- Education: National Taiwan University (MD) Yeshiva University (PhD)
- Known for: Hepatitis C
- Awards: Karl Landsteiner Memorial Award (1992) William Beaumont Prize (1994) Dale A. Smith Memorial Award (2005)
- Scientific career
- Fields: Virology
- Workplaces: Chiron Corporation
- Thesis: The In Vitro Replication of Bacteriophage Q-Beta RNA (1972)

= George Kuo =

Taiwanese biochemist

Kuo Ching-Hung (郭勁宏), also known by his English name George Kuo, is a Taiwanese biochemist who, along with Michael Houghton, Qui-Lim Choo and Daniel W. Bradley, co-discovered and cloned the hepatitis C virus in 1989.

Following the discovery of Hepatitis C at Chiron Corporation, Kuo, who was working in a lab next door to Michael Houghton's, designed a test that could screen blood for the infection, and in 1988 Japanese Emperor Hirohito was the first person to receive blood that had been screened by Kuo's method. The United States would go on to license the testing technique in 1990. The development of diagnostic reagents to detect HCV in blood supplies has reduced the risk of acquiring HCV through blood transfusion from one in three to about one in two million.
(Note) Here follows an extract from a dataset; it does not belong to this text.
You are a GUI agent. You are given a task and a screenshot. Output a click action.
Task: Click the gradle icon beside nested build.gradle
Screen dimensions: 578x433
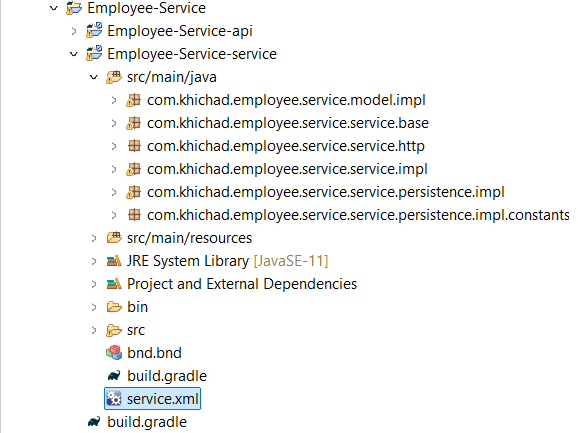114,376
He was awarded the Karl Landsteiner Memorial Award (1992) and Dale A. Smith Memorial Award (2005) of the American Association of Blood Banks, and the William Beaumont Prize of the American Gastroenterological Association in 1994.

== Education ==
Kuo graduated from National Taiwan University with a Doctor of Medicine (M.D.) in 1961, then completed doctoral studies in the United States at Yeshiva University, where he earned his Ph.D. in biochemistry from the Albert Einstein College of Medicine in 1972. His doctoral dissertation was titled, "The In Vitro Replication of Bacteriophage Q-Beta RNA."

== Personal life ==
His wife is Carol Lan-Fang Kuo, who also worked for the Chiron Corporation in Emeryville, California. Together they worked on developing vaccines and blood-testing procedures for hepatitis C. They have a daughter, Irene Carol, a graduate of the Massachusetts Institute of Technology and the University of California, San Francisco, an associate professor of ophthalmology at Johns Hopkins School of Medicine in Baltimore, and a specialist in cornea and refractive surgery at the Wilmer Eye Institute.